LE IDEE CHIARE SUL FUTURO. Emiliano è giovane, ha da poco intrapreso questa attività nell’agricoltura ma ha già le idee ben chiare. “Avevo l’obiettivo di entrare nel mercato con la mia etichetta con la raccolta 2020. La pandemia ha un po’ cambiato il business plan perché è un investimento importante da affrontare e, considerato che siamo un periodo di grandi incognite, abbiamo deciso di aspettare. Quindi abbiamo continuato a vendere le olive e a fare una piccola produzione distribuita localmente. Il passaparola ha una buona resa ma per entrare nel mercato, per avviare la vendita online, ci vogliono altre risorse. Continuiamo a prepararci per essere pronti al momento giusto”. Ma l’ambizione e la voglia di crescere non mancano. “Il mio obiettivo è riuscire ad avere un’azienda agricola che chiuda la filiera e riesca ad offrire anche qualcosa in più.

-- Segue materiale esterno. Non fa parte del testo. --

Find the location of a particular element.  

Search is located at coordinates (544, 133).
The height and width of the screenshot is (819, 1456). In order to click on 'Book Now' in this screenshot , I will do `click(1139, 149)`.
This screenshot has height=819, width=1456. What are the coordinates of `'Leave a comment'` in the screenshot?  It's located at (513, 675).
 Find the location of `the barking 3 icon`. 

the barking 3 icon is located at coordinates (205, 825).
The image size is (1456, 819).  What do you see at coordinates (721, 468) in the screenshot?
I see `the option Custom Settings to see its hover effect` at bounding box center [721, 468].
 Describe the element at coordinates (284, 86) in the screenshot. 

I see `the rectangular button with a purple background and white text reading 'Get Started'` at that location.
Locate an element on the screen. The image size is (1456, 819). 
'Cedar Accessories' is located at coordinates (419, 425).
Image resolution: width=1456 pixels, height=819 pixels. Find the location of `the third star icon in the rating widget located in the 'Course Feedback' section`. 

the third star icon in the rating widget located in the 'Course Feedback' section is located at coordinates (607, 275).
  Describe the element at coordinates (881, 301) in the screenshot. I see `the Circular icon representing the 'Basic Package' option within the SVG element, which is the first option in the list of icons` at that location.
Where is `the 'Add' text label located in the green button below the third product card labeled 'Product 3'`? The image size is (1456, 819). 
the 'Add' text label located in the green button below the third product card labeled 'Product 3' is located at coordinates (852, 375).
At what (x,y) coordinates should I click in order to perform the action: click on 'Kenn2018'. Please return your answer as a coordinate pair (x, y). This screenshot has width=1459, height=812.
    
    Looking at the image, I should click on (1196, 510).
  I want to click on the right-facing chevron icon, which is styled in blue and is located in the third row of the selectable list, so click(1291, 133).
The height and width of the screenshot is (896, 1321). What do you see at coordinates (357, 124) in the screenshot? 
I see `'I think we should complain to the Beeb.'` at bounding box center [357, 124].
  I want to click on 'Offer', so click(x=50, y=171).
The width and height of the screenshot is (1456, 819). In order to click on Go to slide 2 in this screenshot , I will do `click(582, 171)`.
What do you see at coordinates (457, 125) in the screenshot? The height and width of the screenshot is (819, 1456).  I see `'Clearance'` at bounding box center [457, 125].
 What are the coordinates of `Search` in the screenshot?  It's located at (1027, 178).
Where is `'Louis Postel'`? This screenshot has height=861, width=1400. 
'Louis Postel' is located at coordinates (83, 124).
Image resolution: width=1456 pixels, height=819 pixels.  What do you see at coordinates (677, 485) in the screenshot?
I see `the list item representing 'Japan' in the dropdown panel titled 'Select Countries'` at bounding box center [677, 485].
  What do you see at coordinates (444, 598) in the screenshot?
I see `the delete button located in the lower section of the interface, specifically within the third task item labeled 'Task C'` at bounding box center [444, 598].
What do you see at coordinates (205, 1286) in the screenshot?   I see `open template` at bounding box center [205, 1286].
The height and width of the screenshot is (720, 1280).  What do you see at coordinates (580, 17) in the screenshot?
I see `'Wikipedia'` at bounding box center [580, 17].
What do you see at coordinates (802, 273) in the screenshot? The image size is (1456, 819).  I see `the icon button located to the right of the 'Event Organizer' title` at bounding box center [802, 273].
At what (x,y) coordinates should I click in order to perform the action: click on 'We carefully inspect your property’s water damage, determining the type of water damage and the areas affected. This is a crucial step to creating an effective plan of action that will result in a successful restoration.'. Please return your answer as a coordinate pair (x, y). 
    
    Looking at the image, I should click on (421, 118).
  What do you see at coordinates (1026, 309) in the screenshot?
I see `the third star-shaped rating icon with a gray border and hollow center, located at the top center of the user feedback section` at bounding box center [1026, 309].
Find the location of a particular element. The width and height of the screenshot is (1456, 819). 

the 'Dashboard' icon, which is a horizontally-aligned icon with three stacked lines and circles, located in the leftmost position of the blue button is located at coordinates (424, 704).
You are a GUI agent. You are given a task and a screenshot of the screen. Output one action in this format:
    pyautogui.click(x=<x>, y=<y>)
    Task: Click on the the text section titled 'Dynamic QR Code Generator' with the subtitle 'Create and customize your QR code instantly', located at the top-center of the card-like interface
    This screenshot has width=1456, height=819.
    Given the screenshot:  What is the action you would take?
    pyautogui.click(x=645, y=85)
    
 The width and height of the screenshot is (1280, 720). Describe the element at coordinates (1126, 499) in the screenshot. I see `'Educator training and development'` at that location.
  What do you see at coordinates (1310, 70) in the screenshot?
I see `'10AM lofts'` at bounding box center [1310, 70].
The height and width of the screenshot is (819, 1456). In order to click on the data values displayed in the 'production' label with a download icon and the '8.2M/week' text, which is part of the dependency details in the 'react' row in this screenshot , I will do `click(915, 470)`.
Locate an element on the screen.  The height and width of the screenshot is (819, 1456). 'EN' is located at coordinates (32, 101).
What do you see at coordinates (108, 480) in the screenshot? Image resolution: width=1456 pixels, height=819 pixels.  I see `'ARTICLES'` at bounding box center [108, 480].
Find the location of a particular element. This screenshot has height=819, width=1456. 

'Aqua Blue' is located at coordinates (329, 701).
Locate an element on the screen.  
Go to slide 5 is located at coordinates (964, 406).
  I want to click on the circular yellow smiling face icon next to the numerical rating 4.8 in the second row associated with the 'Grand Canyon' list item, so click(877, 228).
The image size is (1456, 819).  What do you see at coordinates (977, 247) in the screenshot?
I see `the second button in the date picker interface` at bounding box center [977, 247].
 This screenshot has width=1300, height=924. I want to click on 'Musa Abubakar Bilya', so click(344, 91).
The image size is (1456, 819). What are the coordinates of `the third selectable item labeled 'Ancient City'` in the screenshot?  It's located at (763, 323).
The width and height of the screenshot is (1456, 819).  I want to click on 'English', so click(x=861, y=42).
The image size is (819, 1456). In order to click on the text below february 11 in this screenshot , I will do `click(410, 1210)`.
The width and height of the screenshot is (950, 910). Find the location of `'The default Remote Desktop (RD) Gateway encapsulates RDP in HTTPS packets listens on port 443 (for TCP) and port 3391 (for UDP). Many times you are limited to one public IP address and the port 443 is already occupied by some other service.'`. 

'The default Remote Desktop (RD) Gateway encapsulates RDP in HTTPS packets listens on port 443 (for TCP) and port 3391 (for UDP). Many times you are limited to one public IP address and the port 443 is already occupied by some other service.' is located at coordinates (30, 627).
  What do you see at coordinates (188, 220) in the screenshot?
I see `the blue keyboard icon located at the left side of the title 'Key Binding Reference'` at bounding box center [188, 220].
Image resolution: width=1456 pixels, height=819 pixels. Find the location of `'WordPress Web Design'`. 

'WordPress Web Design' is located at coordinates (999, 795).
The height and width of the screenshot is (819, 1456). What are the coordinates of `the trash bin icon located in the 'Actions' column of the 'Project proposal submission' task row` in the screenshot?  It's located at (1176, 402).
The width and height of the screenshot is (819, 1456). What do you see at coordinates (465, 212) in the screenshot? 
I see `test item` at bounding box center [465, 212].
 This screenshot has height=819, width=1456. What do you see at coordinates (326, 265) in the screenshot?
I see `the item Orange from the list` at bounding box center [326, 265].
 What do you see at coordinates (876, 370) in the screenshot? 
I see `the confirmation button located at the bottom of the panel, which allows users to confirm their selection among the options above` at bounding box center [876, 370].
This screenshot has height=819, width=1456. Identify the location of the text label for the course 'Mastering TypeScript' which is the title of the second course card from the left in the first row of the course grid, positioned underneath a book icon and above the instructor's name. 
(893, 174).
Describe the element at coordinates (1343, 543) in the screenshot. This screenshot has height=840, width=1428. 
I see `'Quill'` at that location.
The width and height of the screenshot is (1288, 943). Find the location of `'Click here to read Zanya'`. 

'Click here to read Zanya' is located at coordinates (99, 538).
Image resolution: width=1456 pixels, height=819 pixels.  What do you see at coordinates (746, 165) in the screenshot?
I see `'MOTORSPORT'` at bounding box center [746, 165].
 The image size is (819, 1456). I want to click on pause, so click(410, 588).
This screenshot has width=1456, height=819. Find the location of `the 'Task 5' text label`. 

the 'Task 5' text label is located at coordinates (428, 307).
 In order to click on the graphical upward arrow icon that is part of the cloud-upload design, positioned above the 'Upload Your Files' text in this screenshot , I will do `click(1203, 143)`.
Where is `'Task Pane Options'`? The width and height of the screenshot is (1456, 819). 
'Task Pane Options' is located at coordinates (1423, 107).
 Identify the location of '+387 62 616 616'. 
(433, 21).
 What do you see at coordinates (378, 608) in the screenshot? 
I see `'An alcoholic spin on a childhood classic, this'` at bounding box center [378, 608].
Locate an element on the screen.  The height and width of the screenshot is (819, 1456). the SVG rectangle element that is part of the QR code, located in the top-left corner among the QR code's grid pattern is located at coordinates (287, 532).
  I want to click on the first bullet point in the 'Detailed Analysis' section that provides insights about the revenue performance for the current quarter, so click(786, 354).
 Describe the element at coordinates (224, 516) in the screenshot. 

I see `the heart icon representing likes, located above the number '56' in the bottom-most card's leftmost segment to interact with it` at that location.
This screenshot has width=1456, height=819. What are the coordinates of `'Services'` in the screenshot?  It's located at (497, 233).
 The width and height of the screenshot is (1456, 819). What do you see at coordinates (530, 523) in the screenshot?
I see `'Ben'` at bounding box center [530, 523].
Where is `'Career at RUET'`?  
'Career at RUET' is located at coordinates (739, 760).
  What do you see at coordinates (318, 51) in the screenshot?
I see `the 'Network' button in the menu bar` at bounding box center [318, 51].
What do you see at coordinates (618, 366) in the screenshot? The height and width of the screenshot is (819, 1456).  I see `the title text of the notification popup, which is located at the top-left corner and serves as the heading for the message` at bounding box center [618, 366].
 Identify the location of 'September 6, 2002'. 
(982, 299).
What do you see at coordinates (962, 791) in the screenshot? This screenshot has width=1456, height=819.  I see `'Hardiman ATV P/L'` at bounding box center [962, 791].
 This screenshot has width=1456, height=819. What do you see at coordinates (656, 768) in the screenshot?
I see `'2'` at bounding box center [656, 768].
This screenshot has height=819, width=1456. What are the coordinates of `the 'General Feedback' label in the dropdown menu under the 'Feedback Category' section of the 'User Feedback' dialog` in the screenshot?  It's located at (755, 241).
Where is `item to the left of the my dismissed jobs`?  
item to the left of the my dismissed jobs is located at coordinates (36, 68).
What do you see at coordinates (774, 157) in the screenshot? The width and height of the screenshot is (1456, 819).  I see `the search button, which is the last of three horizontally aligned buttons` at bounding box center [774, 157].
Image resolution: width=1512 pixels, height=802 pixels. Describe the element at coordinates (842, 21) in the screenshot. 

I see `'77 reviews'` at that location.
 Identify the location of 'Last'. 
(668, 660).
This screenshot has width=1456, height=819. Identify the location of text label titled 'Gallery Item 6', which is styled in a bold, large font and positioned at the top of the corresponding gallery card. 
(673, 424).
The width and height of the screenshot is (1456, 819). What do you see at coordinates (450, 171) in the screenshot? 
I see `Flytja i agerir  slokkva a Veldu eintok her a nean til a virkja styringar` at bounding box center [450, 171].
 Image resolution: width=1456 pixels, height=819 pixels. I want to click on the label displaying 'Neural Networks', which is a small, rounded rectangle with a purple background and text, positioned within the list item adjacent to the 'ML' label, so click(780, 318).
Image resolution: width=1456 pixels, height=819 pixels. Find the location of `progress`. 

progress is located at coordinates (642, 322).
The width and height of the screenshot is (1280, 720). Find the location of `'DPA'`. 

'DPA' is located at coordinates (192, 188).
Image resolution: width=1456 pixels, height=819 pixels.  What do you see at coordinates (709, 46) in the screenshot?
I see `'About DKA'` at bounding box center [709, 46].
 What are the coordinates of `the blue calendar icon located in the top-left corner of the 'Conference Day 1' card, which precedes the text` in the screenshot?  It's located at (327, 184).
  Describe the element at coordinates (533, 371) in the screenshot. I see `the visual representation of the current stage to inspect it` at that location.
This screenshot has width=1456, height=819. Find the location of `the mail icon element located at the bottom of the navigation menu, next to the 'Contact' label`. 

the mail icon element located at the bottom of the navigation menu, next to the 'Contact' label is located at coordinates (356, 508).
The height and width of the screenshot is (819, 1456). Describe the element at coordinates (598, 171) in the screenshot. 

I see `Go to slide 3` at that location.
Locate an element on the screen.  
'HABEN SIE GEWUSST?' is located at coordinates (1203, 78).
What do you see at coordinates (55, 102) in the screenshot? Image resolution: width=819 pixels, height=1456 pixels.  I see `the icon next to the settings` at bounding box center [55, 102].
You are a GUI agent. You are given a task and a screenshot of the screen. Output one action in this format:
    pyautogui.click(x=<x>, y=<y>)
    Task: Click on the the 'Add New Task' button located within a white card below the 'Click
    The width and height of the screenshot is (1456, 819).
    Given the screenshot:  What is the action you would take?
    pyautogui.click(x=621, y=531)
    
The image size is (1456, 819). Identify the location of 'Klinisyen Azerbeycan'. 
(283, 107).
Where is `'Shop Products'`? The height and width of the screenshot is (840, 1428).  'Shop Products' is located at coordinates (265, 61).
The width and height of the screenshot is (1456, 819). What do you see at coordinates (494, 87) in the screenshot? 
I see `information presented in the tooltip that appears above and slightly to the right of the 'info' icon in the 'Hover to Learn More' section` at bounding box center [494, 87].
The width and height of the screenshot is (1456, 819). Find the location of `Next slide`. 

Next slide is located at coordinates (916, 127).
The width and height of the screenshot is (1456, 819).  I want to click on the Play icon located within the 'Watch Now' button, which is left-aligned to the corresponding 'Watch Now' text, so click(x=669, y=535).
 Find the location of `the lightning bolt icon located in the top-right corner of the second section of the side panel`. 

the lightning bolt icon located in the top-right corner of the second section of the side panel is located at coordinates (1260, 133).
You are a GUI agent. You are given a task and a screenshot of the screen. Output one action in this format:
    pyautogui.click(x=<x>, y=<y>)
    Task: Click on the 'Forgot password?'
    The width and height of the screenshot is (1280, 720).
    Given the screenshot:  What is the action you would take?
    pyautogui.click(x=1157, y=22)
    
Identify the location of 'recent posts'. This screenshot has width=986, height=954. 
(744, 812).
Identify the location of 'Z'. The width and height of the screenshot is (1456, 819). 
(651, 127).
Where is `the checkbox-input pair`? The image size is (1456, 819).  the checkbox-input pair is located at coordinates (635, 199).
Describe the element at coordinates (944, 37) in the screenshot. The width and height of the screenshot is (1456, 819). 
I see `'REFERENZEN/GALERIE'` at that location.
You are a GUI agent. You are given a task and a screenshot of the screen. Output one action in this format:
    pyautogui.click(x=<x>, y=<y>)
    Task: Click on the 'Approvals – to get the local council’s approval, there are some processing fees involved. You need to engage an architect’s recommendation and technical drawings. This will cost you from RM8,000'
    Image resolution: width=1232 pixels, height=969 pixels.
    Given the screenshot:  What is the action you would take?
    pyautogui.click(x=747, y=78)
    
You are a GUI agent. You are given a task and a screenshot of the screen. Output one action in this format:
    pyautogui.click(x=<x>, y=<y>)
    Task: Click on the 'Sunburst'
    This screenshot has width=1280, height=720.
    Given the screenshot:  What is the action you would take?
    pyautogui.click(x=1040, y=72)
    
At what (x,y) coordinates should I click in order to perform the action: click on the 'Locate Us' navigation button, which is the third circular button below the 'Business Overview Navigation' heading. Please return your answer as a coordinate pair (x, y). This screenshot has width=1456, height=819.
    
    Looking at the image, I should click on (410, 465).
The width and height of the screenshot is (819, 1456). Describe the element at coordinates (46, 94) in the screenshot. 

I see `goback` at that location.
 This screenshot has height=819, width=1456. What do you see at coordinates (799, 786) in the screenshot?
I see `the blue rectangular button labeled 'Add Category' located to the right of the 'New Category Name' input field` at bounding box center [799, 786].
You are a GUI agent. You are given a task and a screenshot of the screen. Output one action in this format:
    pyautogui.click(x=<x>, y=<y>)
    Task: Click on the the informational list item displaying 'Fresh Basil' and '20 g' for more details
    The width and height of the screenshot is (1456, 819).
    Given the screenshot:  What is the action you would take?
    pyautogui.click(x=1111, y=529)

Penso ad una masseria dove trasformare le olive in altri prodotti dedicati al benessere, dove poter accogliere le persone, per poter implementare una serie di servizi. Ho la fortuna di avere l’azienda in un territorio magnifico, il desiderio è quello di restituire qualcosa a questo territorio da cui prendo le bellezze e i prodotti della terra. Sempre portando avanti un processo di modernizzazione, unica strada per poterne fare un mestiere per viverci. Per me, che ho deciso di farlo a tempo pieno e ci credo fermamente, è fondamentale andare avanti ed esprimere qualità, così da competere sul mercato”.